(Sheepishly)
Hello all. I am sorry for my sudden and abrupt disappearance. I had a lot going on in the last few weeks and to be honest, I fell off the weight loss wagon, gained more weight and basically just let it all go. I am back now. I went on vacation (again) to see my family in NJ about ten days after I got back from AZ. While I was there I just lost it. I was eating everything I could get my hands on. I mean it was just undescribable. I even ate muffin mix. I just put it in a bowl, poured in the milk and ate it. I probably gained 20, maybe 30 pounds. I couldn't even tell you how much I weigh now because my bathroom scale is supposed to only go up to 350. At last count, or at least when I started this blog, I weighed 357 and I got that weight from my scale. The last time I stepped on it, it just went E as in error, as in "Lady, the error is that you have gotten too fat, and I am tired of telling it to you." So, what brought me back you say? Well, really, a conversation that I had with my husband. He was acting strange, kind of like he was upset with me, and I couldn't for the life of me figure out why. We went to bed saturday night and, I am telling you the truth, I was afraid to go to sleep. I was so scared that my heart was going to stop and I was going to die that I was afraid to go to sleep. So I told my husband and he told me that it is true. He said that he is frustrated with this problem and that he is concerned about my health and that he was reading 1 Corinthians 3:16, 17 and, to paraphrase, it says that you are the temple of God and that if you defile that temple, God will destroy it. He said that he had been praying for me that God would open my eyes and give me the desire to overcome this battle that I have been struggling with all my life. I began to think of my kids. How I had heard this story of a two-year-old girl who called 911 because her mother had some sort of heart problem and passed out and how the mom was overweight. I thought of my babies and how they would be too little to do anything if something happened to me. I thought of the video clip that a friend who also struggles with her weight showed me and how little this lady did to get her weight off just staying persistent. And I decided to come back. Pick this thing up and come back.
4 comments:
I know you don't know me, but I wanted to tell you that I am so proud of you. I have read your previous posts, and I want to offer you some support. I am a military woman myself (AF) and I understand the pain of feeling you are not worthy. Believe me when I say you are beautiful, and I would love to get to know you.
Cyndi (MilitaryMom)
Welcome back! I was reading over diary and I'm glad I found it. I linked you on my page, hope you don't mind! I look forward to watching your continued progress!

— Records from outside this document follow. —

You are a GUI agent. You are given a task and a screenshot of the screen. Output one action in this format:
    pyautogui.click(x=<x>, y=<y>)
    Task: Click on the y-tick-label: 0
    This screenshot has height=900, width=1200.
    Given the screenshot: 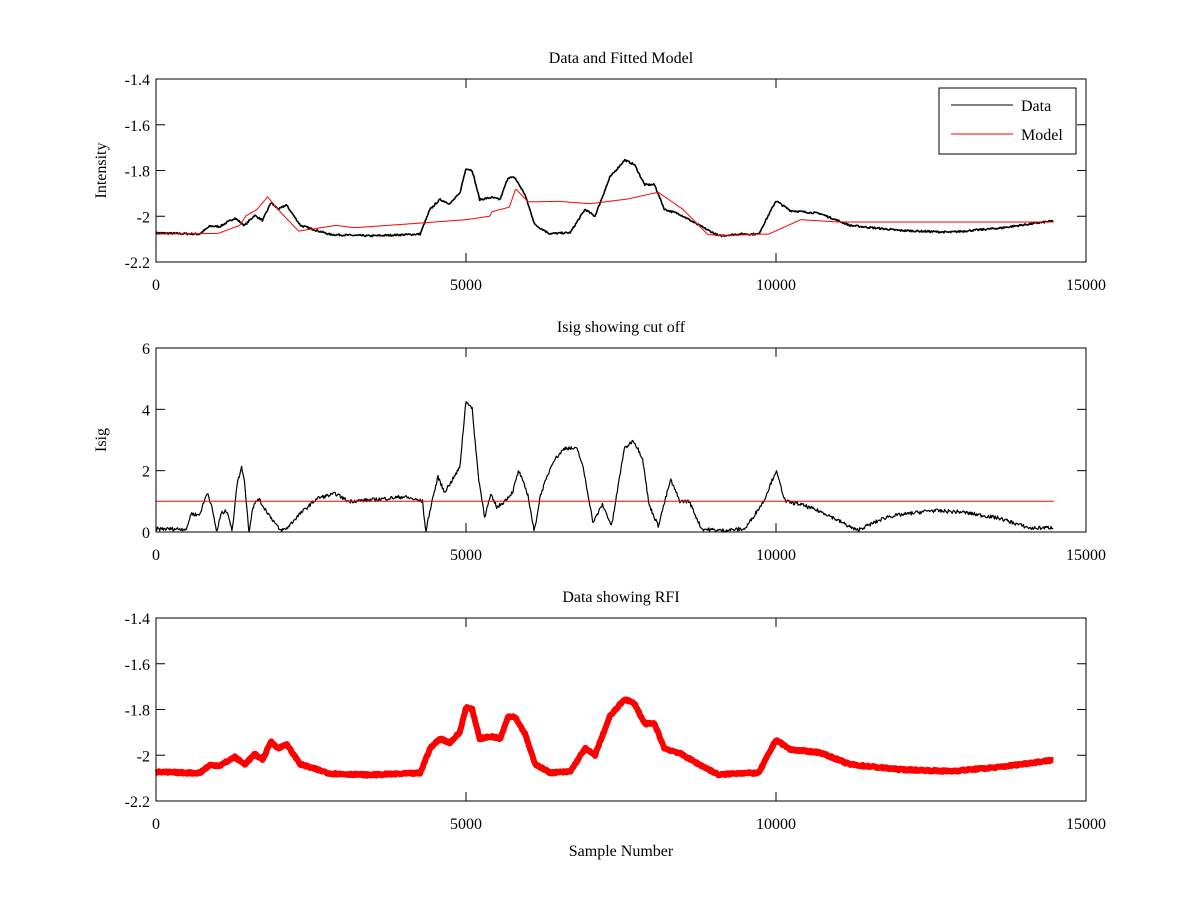 What is the action you would take?
    pyautogui.click(x=146, y=534)
    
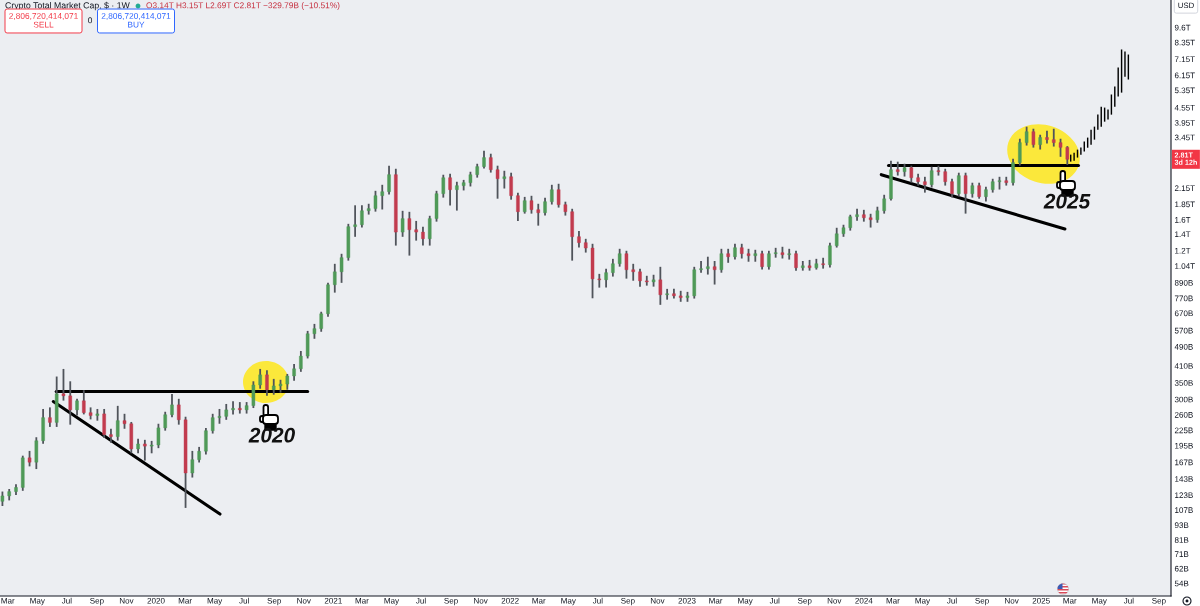 The image size is (1200, 606). What do you see at coordinates (1185, 204) in the screenshot?
I see `y-tick-label: 1.85T` at bounding box center [1185, 204].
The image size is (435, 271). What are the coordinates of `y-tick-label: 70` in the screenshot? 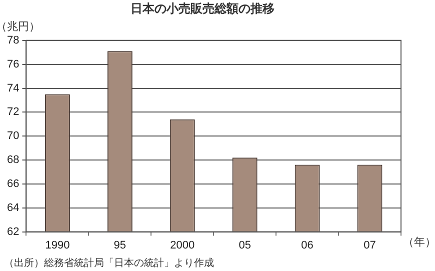 It's located at (13, 136).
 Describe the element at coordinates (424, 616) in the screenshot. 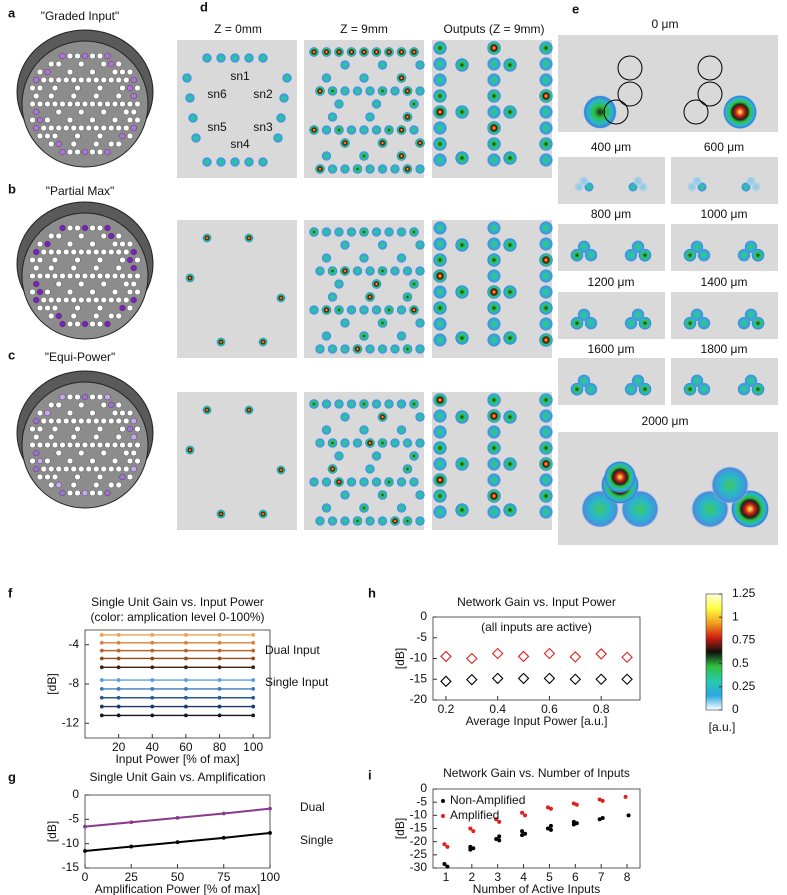

I see `y-tick-label: 0` at that location.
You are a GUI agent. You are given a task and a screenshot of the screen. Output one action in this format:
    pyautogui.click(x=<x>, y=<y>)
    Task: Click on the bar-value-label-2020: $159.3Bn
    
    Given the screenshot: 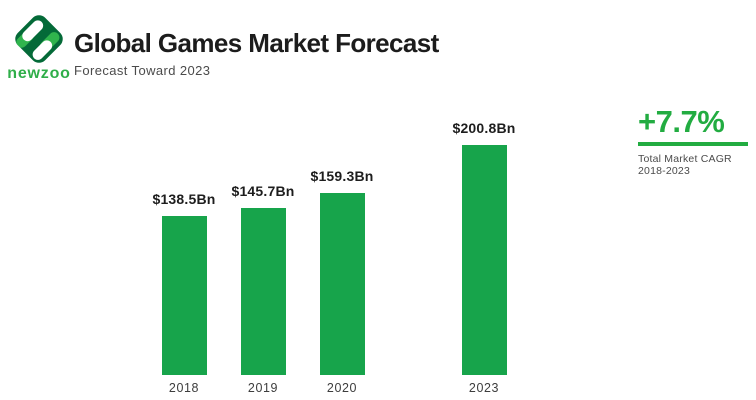 What is the action you would take?
    pyautogui.click(x=342, y=176)
    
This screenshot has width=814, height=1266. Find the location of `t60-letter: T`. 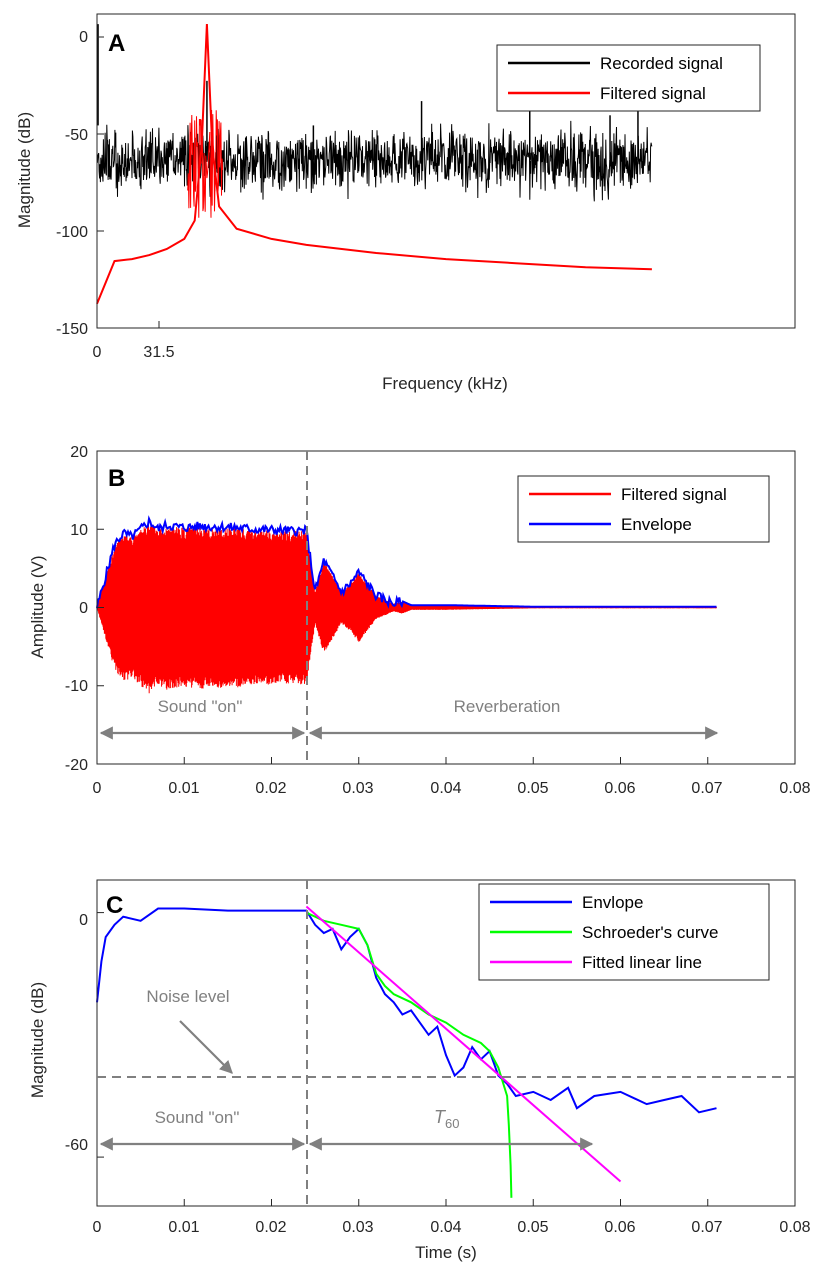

Awww... I am SO glad you are back, girl! I know it's not easy to lose weight... but it is SO worth it! And you are not alone!
I checked out that video, and it is amazing! That woman looks great! What an inspiration! I hope you don't mind, but I'm going to post that on my blog, too... along with a link back to your blog. It is just too good to keep a secret! We all need to view that! Thanks for sharing it!
and the crowd roars!!!!
we are all so happy to have you back! i AM soo ohappy to have you back.
get you a scale that will register yoru weight....that way when you beat this thing, your testimony will have even more power bc you can say for certainty whre God brought you from.